### Exercise
Filter the records for "height" and keep each line that has it.

### Given records
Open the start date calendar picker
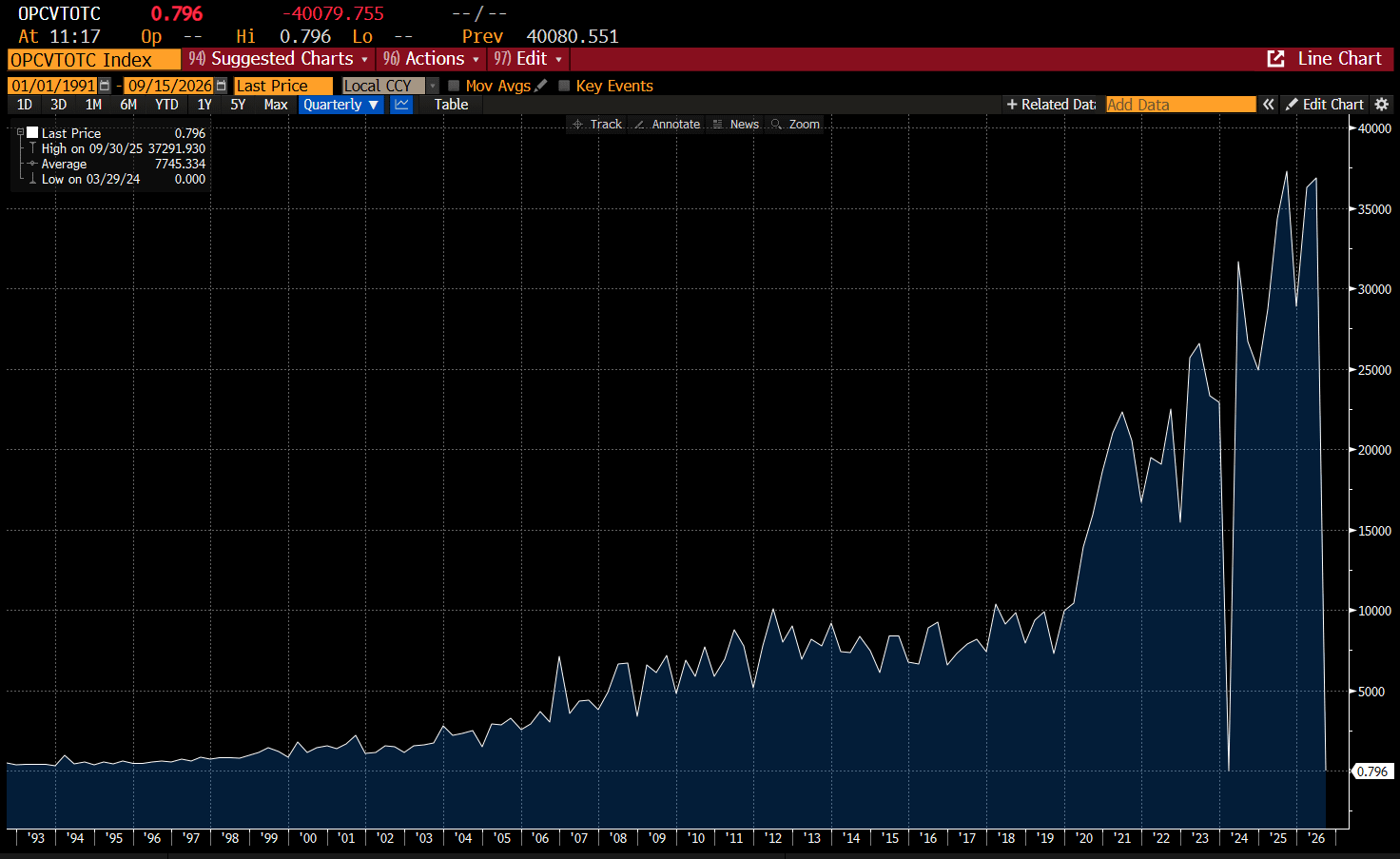Screen dimensions: 1400x859 coord(105,86)
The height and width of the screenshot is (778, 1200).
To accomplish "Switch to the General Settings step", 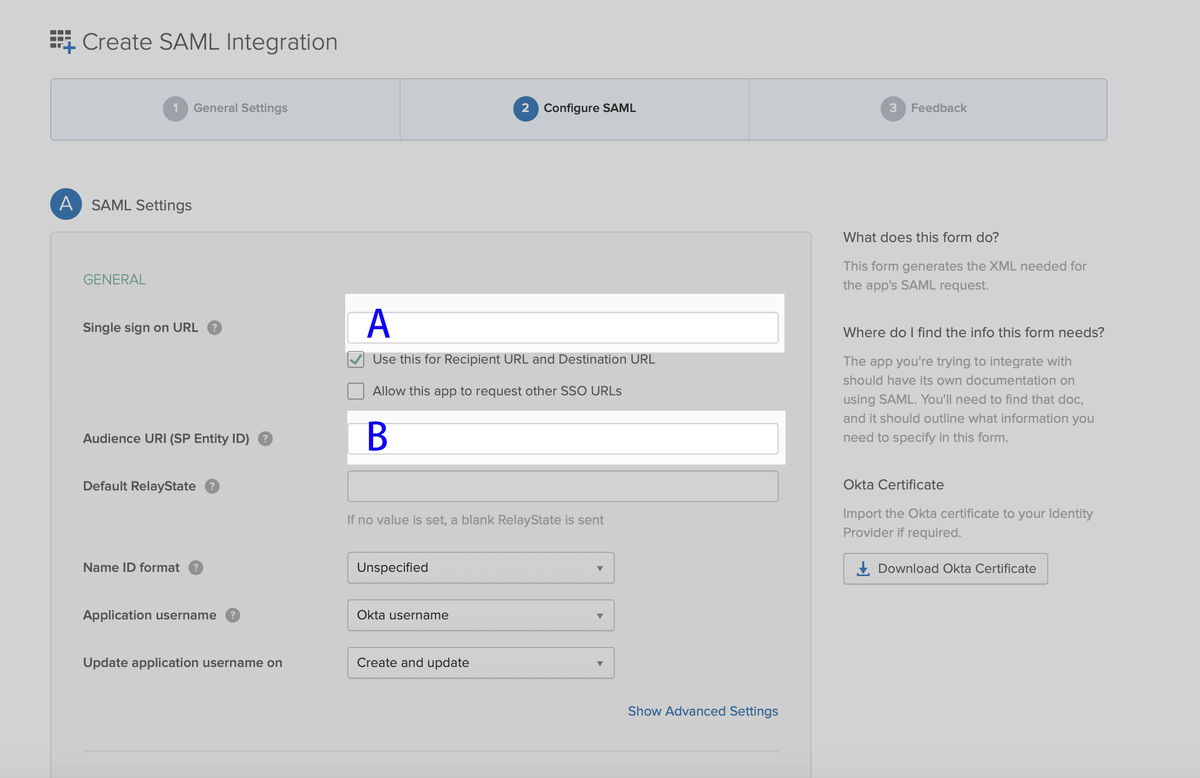I will 224,108.
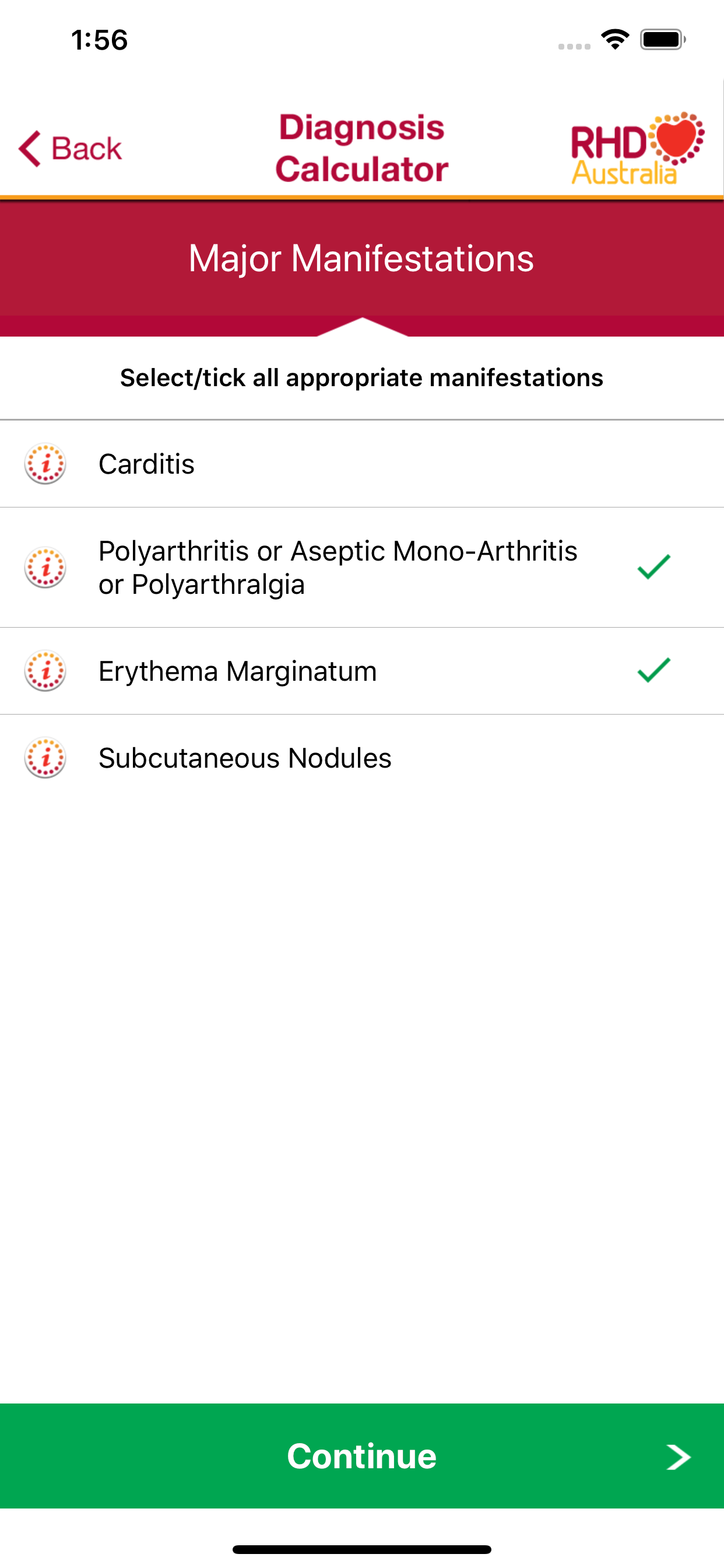Screen dimensions: 724x1568
Task: Select the Subcutaneous Nodules manifestation
Action: point(245,758)
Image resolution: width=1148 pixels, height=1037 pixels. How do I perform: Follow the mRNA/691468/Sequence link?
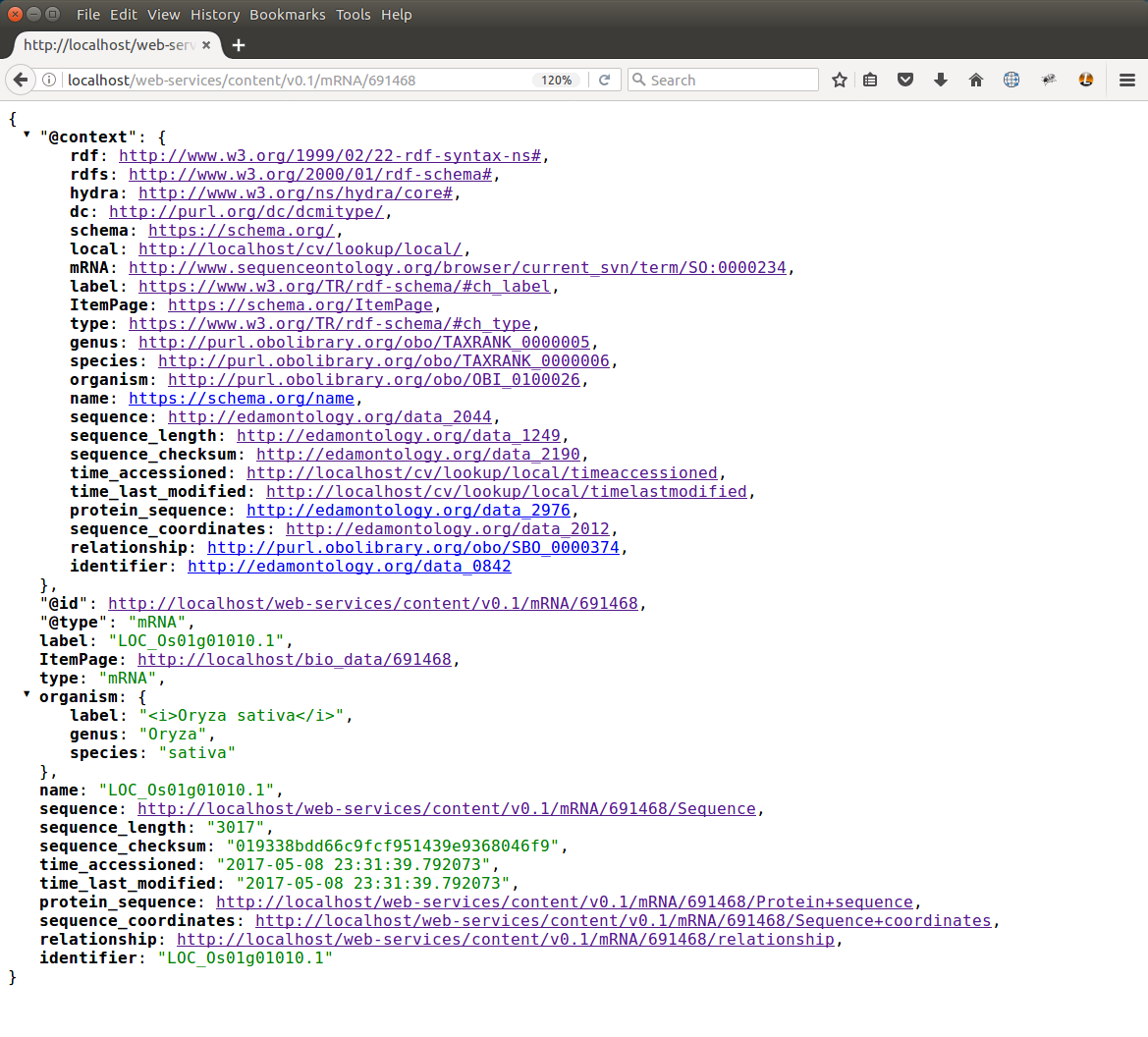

### Exercise answer
The height and width of the screenshot is (778, 1200).
Image resolution: width=1148 pixels, height=1037 pixels. How do I perform: Follow the mRNA/691468/Sequence link?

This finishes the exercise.